What to produce » Reproduce every one of the entries below word for word.

Source data »

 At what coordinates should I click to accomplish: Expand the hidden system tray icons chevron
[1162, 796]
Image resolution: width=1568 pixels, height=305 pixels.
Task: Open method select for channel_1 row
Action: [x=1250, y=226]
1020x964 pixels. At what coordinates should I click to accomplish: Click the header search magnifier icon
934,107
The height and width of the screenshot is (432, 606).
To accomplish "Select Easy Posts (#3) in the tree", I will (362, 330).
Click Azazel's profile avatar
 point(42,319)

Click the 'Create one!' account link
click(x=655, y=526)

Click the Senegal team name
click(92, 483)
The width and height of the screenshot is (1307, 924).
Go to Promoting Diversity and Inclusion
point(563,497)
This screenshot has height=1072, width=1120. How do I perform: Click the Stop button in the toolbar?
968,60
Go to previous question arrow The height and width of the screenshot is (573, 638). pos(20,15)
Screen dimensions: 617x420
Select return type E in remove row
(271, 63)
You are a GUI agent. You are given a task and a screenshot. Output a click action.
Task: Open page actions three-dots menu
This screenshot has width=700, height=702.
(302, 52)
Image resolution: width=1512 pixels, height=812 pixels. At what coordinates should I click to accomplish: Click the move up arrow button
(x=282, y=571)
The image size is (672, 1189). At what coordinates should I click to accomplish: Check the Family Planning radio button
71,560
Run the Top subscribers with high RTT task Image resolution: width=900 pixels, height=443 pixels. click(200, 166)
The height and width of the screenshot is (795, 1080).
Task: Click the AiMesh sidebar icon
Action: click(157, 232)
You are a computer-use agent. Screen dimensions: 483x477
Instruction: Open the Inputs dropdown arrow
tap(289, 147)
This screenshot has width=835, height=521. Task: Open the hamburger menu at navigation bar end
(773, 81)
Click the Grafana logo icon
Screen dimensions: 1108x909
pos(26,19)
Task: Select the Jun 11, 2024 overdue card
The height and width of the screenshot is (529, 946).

Written answer »
 At what coordinates should I click to accomplish: Expand the hidden system tray icons chevron
[1162, 796]
Image resolution: width=1568 pixels, height=305 pixels.
Task: Open method select for channel_1 row
Action: [x=1250, y=226]
1020x964 pixels. At what coordinates should I click to accomplish: Click the header search magnifier icon
934,107
The height and width of the screenshot is (432, 606).
To accomplish "Select Easy Posts (#3) in the tree", I will (362, 330).
Click Azazel's profile avatar
 point(42,319)

Click the 'Create one!' account link
click(x=655, y=526)

Click the Senegal team name
click(92, 483)
The width and height of the screenshot is (1307, 924).
Go to Promoting Diversity and Inclusion
point(563,497)
This screenshot has height=1072, width=1120. How do I perform: Click the Stop button in the toolbar?
968,60
Go to previous question arrow The height and width of the screenshot is (573, 638). pos(20,15)
Screen dimensions: 617x420
Select return type E in remove row
(271, 63)
You are a GUI agent. You are given a task and a screenshot. Output a click action.
Task: Open page actions three-dots menu
This screenshot has width=700, height=702.
(302, 52)
Image resolution: width=1512 pixels, height=812 pixels. At what coordinates should I click to accomplish: Click the move up arrow button
(x=282, y=571)
The image size is (672, 1189). At what coordinates should I click to accomplish: Check the Family Planning radio button
71,560
Run the Top subscribers with high RTT task Image resolution: width=900 pixels, height=443 pixels. click(200, 166)
The height and width of the screenshot is (795, 1080).
Task: Click the AiMesh sidebar icon
Action: click(157, 232)
You are a computer-use agent. Screen dimensions: 483x477
Instruction: Open the Inputs dropdown arrow
tap(289, 147)
This screenshot has width=835, height=521. Task: Open the hamburger menu at navigation bar end
(773, 81)
Click the Grafana logo icon
Screen dimensions: 1108x909
pos(26,19)
Task: Select the Jun 11, 2024 overdue card
The height and width of the screenshot is (529, 946).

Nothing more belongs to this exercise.